PCP, tem a palavra o Sr. Deputado Honório Novo.

O Sr. Honório Novo (PCP): — Sr.ª Presidente, Srs. Membros do Governo, Srs. Deputados: O Governo —

e, pelos vistos, o PS também — querem que o Parlamento aprove, hoje, um tratado internacional que

compromete a soberania e coloca em cheque o desenvolvimento do País. Mais: o Governo — e também o PS

— querem que o Parlamento aprove, sem qualquer debate público e nas costas do povo, um pacto orçamental

que é manifestamente contrário aos interesses de Portugal.

Sr.ª Presidente, Srs. Deputados: Neste contexto, importa recordar os aspetos essenciais do que o Governo

— e, pelos vistos, também o PS — querem, hoje, impor aos portugueses com este Tratado.

O tratado orçamental constitui um golpe de natureza constitucional que pretende eternizar as políticas de

retrocesso social e de empobrecimento do País, hoje em vigor com o Memorando da troica. O Governo — e,

pelos visto, o PS também — querem, afinal, com este pacto orçamental legalizar ou, se quiserem,

constitucionalizar, o pacto de agressão da troica.

O Sr. Bernardino Soares (PCP): — Muito bem!

O Sr. Honório Novo (PCP): — O pacto orçamental quer impor regras (ditas de ouro) que transportam para

o direito nacional, ou para a Constituição, limites de dívida e de défice, com carácter permanente e obrigatório,

que só servem para condicionar e impedir o exercício livre e democrático da vontade dos portugueses, para

condicionar e impedir o nosso desenvolvimento no presente e no futuro, e que só servem para eternizar e

reforçar o fosso que, hoje, já existe entre os mais ricos e os mais pobres membros da União Europeia.

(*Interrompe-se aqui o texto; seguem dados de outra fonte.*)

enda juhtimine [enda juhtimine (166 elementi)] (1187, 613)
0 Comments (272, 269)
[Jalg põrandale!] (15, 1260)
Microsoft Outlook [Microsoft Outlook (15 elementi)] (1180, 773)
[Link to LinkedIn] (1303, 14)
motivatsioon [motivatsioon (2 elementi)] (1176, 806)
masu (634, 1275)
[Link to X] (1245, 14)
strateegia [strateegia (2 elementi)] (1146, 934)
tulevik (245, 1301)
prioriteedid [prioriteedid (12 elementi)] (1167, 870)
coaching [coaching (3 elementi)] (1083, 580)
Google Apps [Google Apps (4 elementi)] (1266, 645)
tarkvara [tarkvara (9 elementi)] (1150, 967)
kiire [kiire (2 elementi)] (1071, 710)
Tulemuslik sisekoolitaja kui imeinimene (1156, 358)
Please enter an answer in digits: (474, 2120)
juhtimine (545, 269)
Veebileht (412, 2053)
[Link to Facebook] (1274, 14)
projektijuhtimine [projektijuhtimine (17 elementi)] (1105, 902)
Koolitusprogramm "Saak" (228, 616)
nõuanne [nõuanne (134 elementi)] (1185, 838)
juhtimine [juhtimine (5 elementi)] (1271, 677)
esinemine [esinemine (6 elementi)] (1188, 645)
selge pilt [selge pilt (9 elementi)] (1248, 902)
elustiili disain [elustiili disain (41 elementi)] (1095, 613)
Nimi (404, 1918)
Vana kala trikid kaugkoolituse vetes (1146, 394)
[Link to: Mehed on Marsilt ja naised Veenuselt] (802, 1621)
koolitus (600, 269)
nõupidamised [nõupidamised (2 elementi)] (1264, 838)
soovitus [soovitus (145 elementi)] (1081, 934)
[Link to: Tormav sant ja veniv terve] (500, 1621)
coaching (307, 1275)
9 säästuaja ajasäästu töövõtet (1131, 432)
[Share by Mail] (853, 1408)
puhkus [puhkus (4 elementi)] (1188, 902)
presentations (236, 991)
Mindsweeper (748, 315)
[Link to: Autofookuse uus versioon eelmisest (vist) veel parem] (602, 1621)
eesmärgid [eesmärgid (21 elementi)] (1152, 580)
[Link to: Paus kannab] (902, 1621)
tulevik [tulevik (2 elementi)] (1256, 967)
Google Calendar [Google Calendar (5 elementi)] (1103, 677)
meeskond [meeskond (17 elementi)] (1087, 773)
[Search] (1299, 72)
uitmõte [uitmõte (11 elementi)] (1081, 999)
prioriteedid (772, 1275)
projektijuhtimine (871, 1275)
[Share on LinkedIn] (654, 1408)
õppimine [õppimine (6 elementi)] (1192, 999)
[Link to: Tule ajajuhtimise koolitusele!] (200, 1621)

O Sr. Bernardino Soares (PCP): — Exatamente!

O Sr. Honório Novo (PCP): — O pacto orçamental faz tábua rasa da nossa soberania, mas não só no

plano orçamental; impõe também a subordinação dos tribunais nacionais, incluindo do Tribunal Constitucional,

à tutela dos tribunais europeus, passando estes a avaliar a forma como a legislação nacional ou a Constituição

da República contempla ou não as regras e condicionalismos orçamentais permanentes, previstos neste

Tratado orçamental.

Pior ainda: o pacto orçamental que o Governo — e, pelos vistos, o PS também — querem hoje aprovar,

nas constas do povo e do País, atribui aos tribunais europeus a capacidade de multar o nosso País, em

valores até 170 milhões de euros. Isto é, o Governo — e, pelos vistos, o PS também — querem que sejam

tribunais europeu a decidir sobre o confisco de centenas de milhões de euros de impostos dos portugueses,

roubados — é o termo — aos subsídios de desemprego ou às prestações sociais.

O Sr. Bernardino Soares (PCP): — Exatamente!

O Sr. Honório Novo (PCP): — E, depois, encerra escolas, serviços de saúde ou maternidades!

O pacto orçamental que o Governo — e o PS também — querem, hoje, aprovar, nas costas do povo e do

País, quer que sejam a Comissão Europeia e Berlim a determinar quando e como deve ser emitida dívida

pública, isto é, quando e como é que Portugal deve permitir, por exemplo, a emissão de certificados de aforro

ou, até, de certificados do tesouro.

O Sr. Bernardino Soares (PCP): — Exatamente!